In "The Forgotten Man: A New History of the Great Depression," Amity Shlaes of the Council on Foreign Relations and Bloomberg News argues that government policies, beyond the Federal Reserve's tight money, deepened and prolonged the Depression. The policies included encouraging strong unions and wages higher than lagging productivity justified, on the theory that workers' spending would be stimulative. Instead, corporate profits -- prerequisites for job-creating investments -- were excessively drained into labor expenses that left many workers priced out of the market.

Furthermore, Hoover's 1932 increase in the top income tax rate, from 25 percent to 63 percent, was unhelpful. And FDR's hyperkinetic New Deal created uncertainties that paralyzed private-sector decision-making. Which sounds familiar. Bear Stearns? Broker a merger. Lehman Brothers? Death sentence. The $700 billion is for cleaning up toxic assets? Maybe not.

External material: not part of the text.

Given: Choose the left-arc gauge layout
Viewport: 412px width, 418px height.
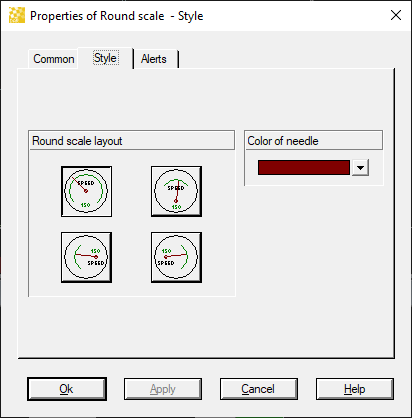Looking at the screenshot, I should coord(86,257).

Writes Russell Roberts of George Mason University: "By acting without rhyme or reason, politicians have destroyed the rules of the game. There is no reason to invest, no reason to take risk, no reason to be prudent, no reason to look for buyers if your firm is failing. Everything is up in the air and as a result, the only prudent policy is to wait and see what the government will do next. The frenetic efforts of FDR had the same impact: Net investment was negative through much of the 1930s."

Barack Obama says the next stimulus should deliver a "jolt." His adviser Austan Goolsbee says it must be big enough to "startle the thing into submission." Their theory is that the crisis is largely psychological, requiring shock treatment. But shocks from government have been plentiful.

Unfortunately, one thing government can do quickly and efficiently -- distribute checks -- could fail to stimulate because Americans might do with the money what they have been rightly criticized for not doing nearly enough: save it. Because individual consumption is 70 percent of economic activity, St. Augustine's prayer ("Give me chastity and continence, but not yet") is echoed today: Make Americans thrifty, but not now.

Obama's "rescue plan for the middle class" includes a tax credit for businesses "for each new employee they hire" in America over the next two years. The assumption is that businesses will create jobs that would not have been created without the subsidy. If so, the subsidy will suffuse the economy with inefficiencies -- labor costs not justified by value added. Here we go again? A new New Deal would vindicate pessimists who say that history is not one damn thing after another, it is the same damn thing over and over.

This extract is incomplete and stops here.